[[ PROVIDED DATA open ]]

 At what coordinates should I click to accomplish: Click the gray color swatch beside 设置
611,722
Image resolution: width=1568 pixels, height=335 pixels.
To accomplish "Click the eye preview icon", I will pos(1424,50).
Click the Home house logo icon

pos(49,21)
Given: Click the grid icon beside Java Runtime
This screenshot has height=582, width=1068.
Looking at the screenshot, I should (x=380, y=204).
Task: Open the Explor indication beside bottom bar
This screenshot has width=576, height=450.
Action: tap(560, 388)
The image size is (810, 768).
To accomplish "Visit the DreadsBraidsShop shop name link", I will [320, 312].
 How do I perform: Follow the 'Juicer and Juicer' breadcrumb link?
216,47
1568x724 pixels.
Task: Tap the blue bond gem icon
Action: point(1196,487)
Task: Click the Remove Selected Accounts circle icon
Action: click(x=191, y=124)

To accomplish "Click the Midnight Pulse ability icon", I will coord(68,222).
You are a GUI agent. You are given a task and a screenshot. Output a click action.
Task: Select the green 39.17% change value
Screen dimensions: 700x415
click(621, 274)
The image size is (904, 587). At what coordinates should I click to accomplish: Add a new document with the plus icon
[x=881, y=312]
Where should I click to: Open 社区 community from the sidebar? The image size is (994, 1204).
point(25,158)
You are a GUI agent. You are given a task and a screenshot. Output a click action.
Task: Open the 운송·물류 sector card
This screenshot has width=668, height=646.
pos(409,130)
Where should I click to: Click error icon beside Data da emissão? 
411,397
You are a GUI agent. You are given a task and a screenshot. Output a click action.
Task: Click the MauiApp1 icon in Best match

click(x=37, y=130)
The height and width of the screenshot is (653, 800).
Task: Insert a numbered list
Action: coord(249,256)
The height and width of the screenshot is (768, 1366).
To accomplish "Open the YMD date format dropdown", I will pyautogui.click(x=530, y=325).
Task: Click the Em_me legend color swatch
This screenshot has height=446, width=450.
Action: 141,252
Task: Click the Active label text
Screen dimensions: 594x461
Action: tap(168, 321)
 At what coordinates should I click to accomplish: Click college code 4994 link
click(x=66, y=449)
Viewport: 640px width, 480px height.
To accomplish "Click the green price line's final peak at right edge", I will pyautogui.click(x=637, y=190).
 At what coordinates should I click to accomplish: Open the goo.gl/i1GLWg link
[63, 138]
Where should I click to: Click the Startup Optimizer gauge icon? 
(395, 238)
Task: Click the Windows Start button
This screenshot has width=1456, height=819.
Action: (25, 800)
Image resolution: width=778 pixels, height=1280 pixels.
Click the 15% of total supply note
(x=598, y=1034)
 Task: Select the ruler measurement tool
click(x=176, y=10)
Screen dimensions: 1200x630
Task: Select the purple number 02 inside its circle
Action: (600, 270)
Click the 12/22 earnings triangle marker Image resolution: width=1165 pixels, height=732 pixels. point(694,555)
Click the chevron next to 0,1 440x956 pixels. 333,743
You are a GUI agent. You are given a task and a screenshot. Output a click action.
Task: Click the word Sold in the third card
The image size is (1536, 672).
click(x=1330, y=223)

[[ PROVIDED DATA closed ]]

Would you please reproduce the records above exactly, only from their first line through the line holding "The image size is (810, 768).", with both ends included?

 At what coordinates should I click to accomplish: Click the gray color swatch beside 设置
611,722
Image resolution: width=1568 pixels, height=335 pixels.
To accomplish "Click the eye preview icon", I will pos(1424,50).
Click the Home house logo icon

pos(49,21)
Given: Click the grid icon beside Java Runtime
This screenshot has height=582, width=1068.
Looking at the screenshot, I should (x=380, y=204).
Task: Open the Explor indication beside bottom bar
This screenshot has width=576, height=450.
Action: tap(560, 388)
The image size is (810, 768).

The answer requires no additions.